Les personnages sont là. Tout comme le sont les thématiques. Passion maladive, jeux de pouvoir, de sexe et d’argent, trahison ultime, tromperie mesquine.

Muni de ses habituels atouts, Chabrol plonge le spectateur dans une fable contemporaine aux accents d’un vaudeville qui tourne rapidement au drame. Les caractères masculins y prennent néanmoins le dessus sur leurs comparses féminines. Au sein du scénario, certes, mais surtout au niveau de leurs performances.
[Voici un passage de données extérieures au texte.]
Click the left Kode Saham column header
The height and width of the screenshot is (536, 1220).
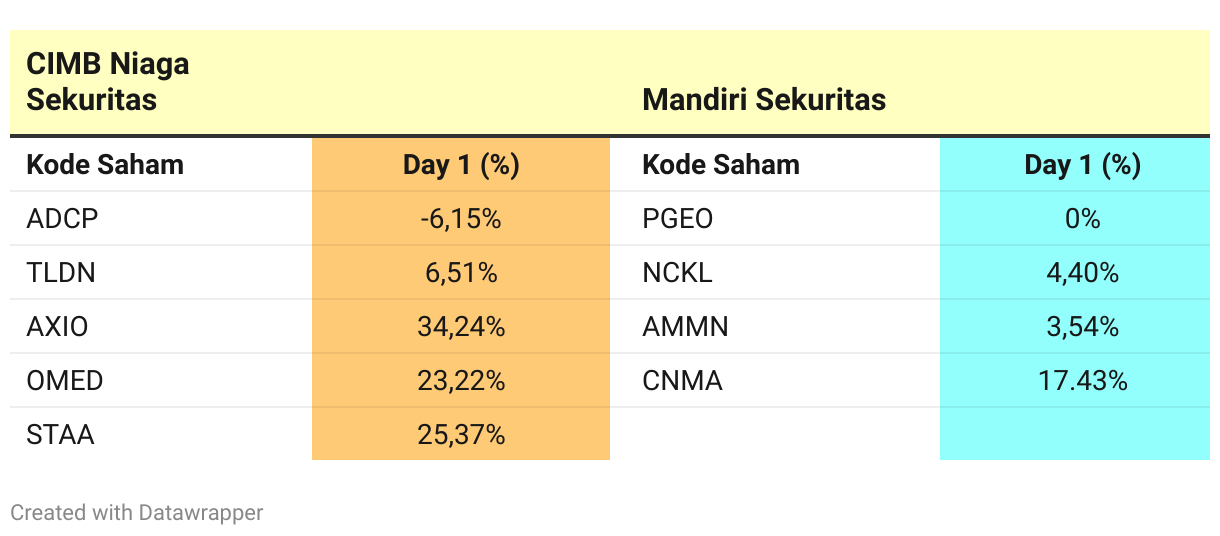tap(105, 165)
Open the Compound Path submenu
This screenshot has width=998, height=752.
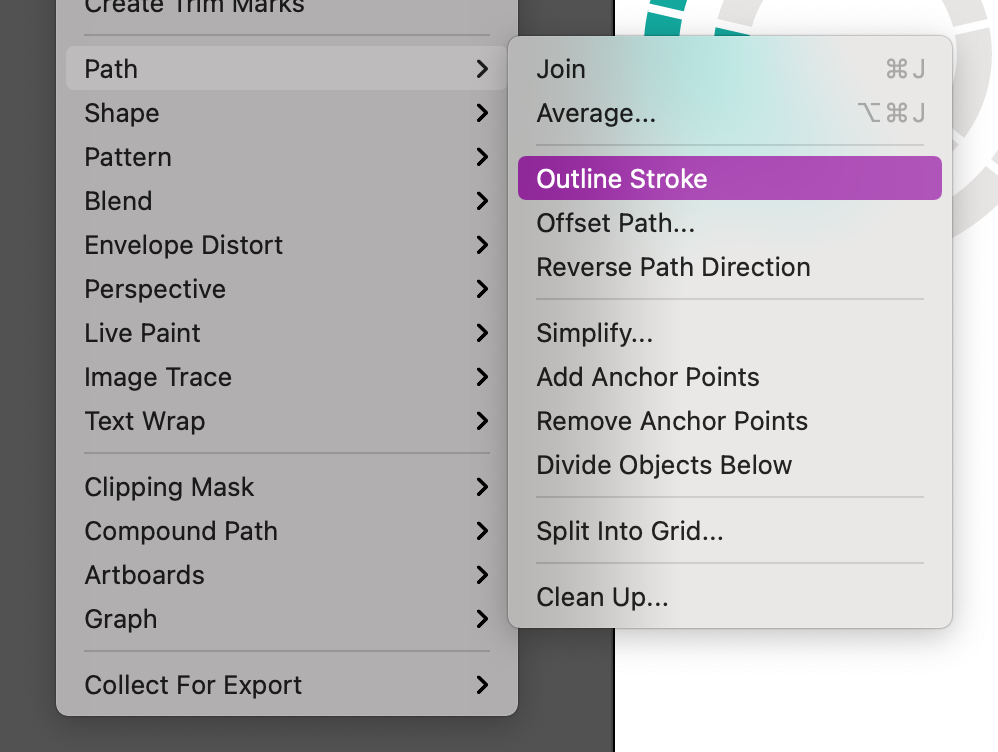pos(181,531)
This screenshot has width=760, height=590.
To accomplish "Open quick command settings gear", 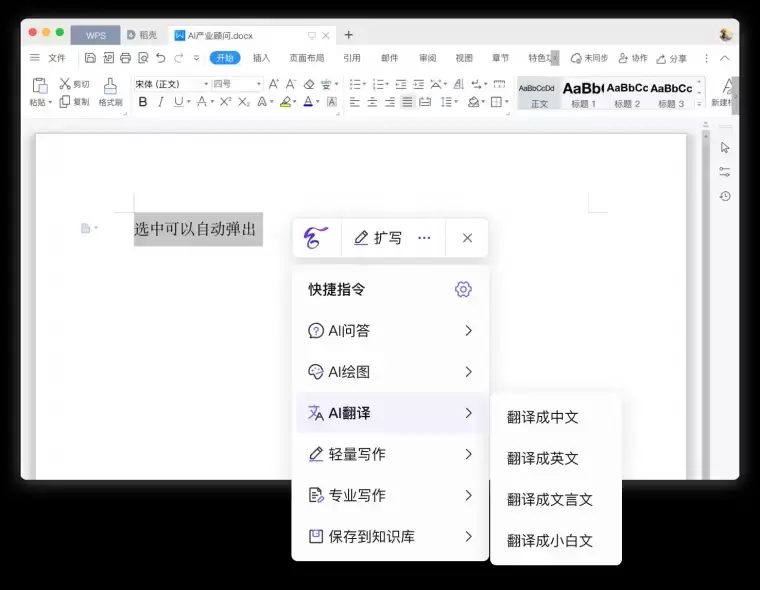I will pos(462,289).
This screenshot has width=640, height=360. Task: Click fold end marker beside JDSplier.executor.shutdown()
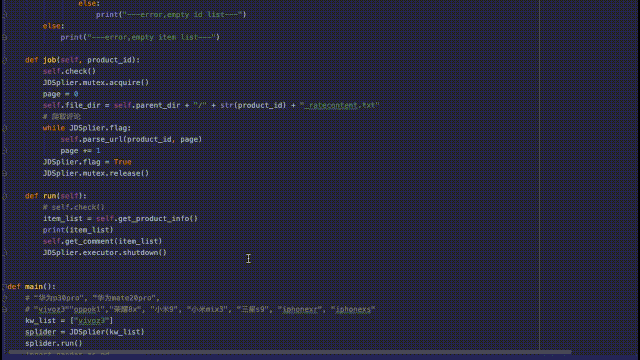(x=4, y=253)
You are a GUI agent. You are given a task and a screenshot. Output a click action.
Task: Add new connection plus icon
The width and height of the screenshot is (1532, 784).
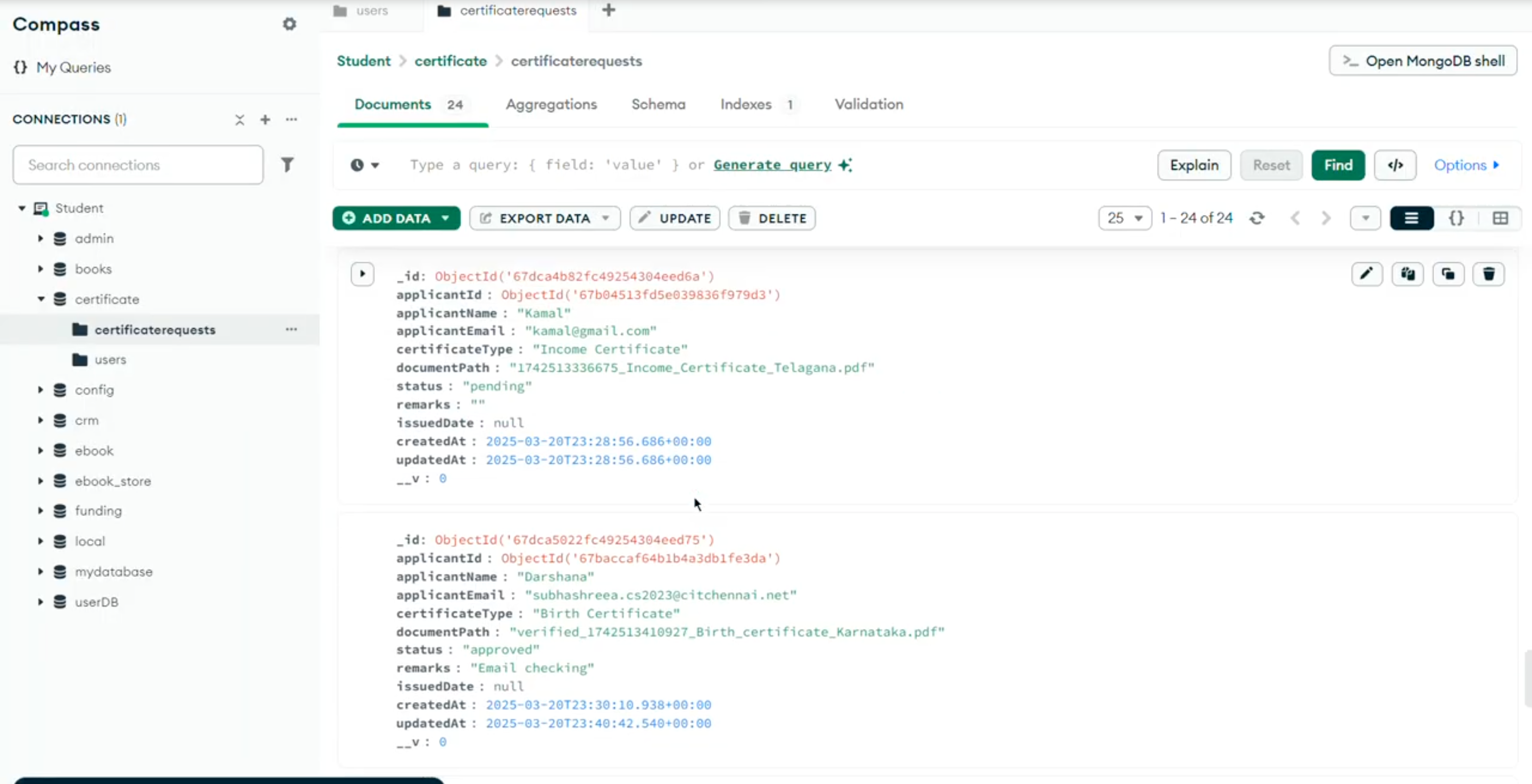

Comme dans L’Ivresse du pouvoir, Berléand en impose avec son rôle d’anti-héros arrogant, tandis que le jeune Magimel manie adroitement un personnage qui aurait facilement pu tomber dans le cabotin.

Bien que juste, Seigner ne s’avère pas toujours convaincante. Contrairement au Swimming Pool d’Ozon dans lequel elle crevait l’écran dans ce rôle de jeune fille ultra sexuée, elle semble dans ce Chabrol plus effacée et parfois même mal-à-l’aise dans la peau de cette ingénue découvrant le pouvoir de l’érotisme. Mais l’ensemble demeure très réussi.